Ma usciamo dalla consueta New Age che non sopporto e iniziamo a guardare le cose in via più concreta ("che è meglio", come dicevano i Puffi).

C'è una ragione precisa del perché esiste e si produce il delirio ma dobbiamo capire bene bene i principi che agiscono per scioglierne il nodo gordiano e vederli per ciò che sono e non per ciò che ci inducono a credere e vivere, cioé paura. Per esempio è bene approfondire il principio di coerenza e di causa-effetto come il parallelismo tra fenomeni differenti (metafora/simbolo) cioé la meccanica che ci permette di comprendere e che confronta liberamente enti qualsiasi mettendoli in relazione.

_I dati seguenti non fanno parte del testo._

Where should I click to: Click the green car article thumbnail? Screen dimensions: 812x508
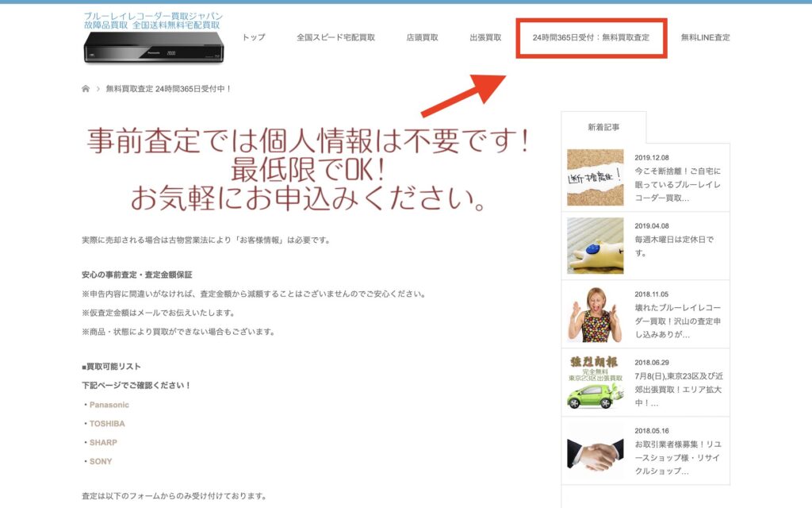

Senza confronto non c'è comprensione per questo la indichiamo col termine "riflettere", si riflette come allo specchio mettendo a confronto tra loro enti qualsiasi che però agiscono in modo parallelo.

Solo che noi timicamente per effetto dell'adattamento nervoso e al radicamento nella realtà (anche atavico) tendiamo a reagire alle identità e se a una certa identità (per esempio il Serpente o il Ragno) è associata la paura proveremo paura. Come osservare quindi l'identità senza la paura?

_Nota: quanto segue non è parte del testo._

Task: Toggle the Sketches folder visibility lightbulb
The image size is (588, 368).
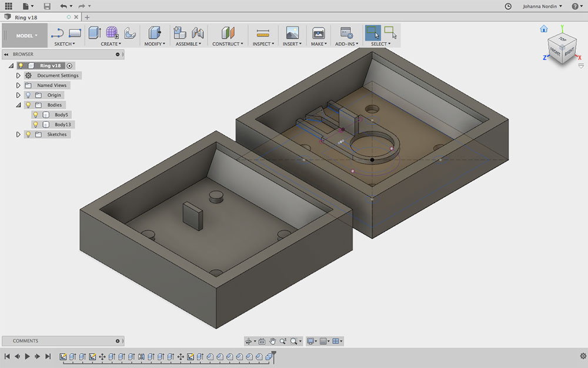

Il processo della Mente che mette in luce se stessa e ci rende consapevoli dei suoi stessi processi, è sempre, sempre, sempre de-potenziante (cioè frena il pensiero e riconduce con ciò i fenomeni a un Ordine che è la base del Controllo su noi stessi). Il ritmo diventerà per ciò un fondamento e il ritmo è quello della Mente che è LEEEEENTO. Frena! Ma se freno perdo potenza e rischio la depressione: come fare?

Per ora diciamo che frenare rende evidente il fondamento del freno. Se accelleri e basta (perché è fico, eccita!) il motore a un certo punto va fuori giri e inizia il delirio (=sbiellamento). Capite bene che quindi il ritmo (nell'agire) è essenziale, ad esempio nella musica ma in specie nel pensiero e del produrre/riprodurre idee, pensiero. Più il ritmo è sostenuto (osservate come accellera il respiro quando avete paura) più si producono stronzate, cioè stati allucinatori o deliri. Ma oltre al ritmo c'è anche la qualità che dipende dal tipo di governo che poi è il buon senso, la saggezza, il buon fare o il buon agire (della Mente non del corpo). Se vado anche lento ma poi dirigo l'automobile nel burrone, evidentemente qualcosa ancora di delirante che non va nel verso giusto rimane.

Cerco di essere estremamente sintentico e di andare veloce, quindi state attenti. Vi consiglio di rileggere, magari non subito. Datevi tempo!

Il principio di coerenza è un legame vincolato tra azioni, il principio di causa ed effetto è un legame libero tra identità. L'uno ha bisogno dell'altro come nel motore dell'automobile una volta avviato, l'energia e il ritmo producono un movimento di natura meccanica (processo) che poi può essere gestito tramite dei comandi. Come nel motore, la Mente funziona "in folle" (=per i ca%%i suoi e indipendentemente da tutto, volontà inclusa) e se la connetto al corpo rilasciando la frizione (indirettamente) agisco. Fuori di metafora la frizione connette lo stato di sonno e lo separa dalla veglia (vigile). Cioé connette o sconnette l'attenzione, tra il sensibile e l'immaginazione: parcheggia l'azione nell'immaginazione o la mette in trazione rispetto il Mondo sensibile (reale). Esso produce coscienza e se si ferma quel motore della Mente semplicemente smetto di essere cosciente. Mi spengo.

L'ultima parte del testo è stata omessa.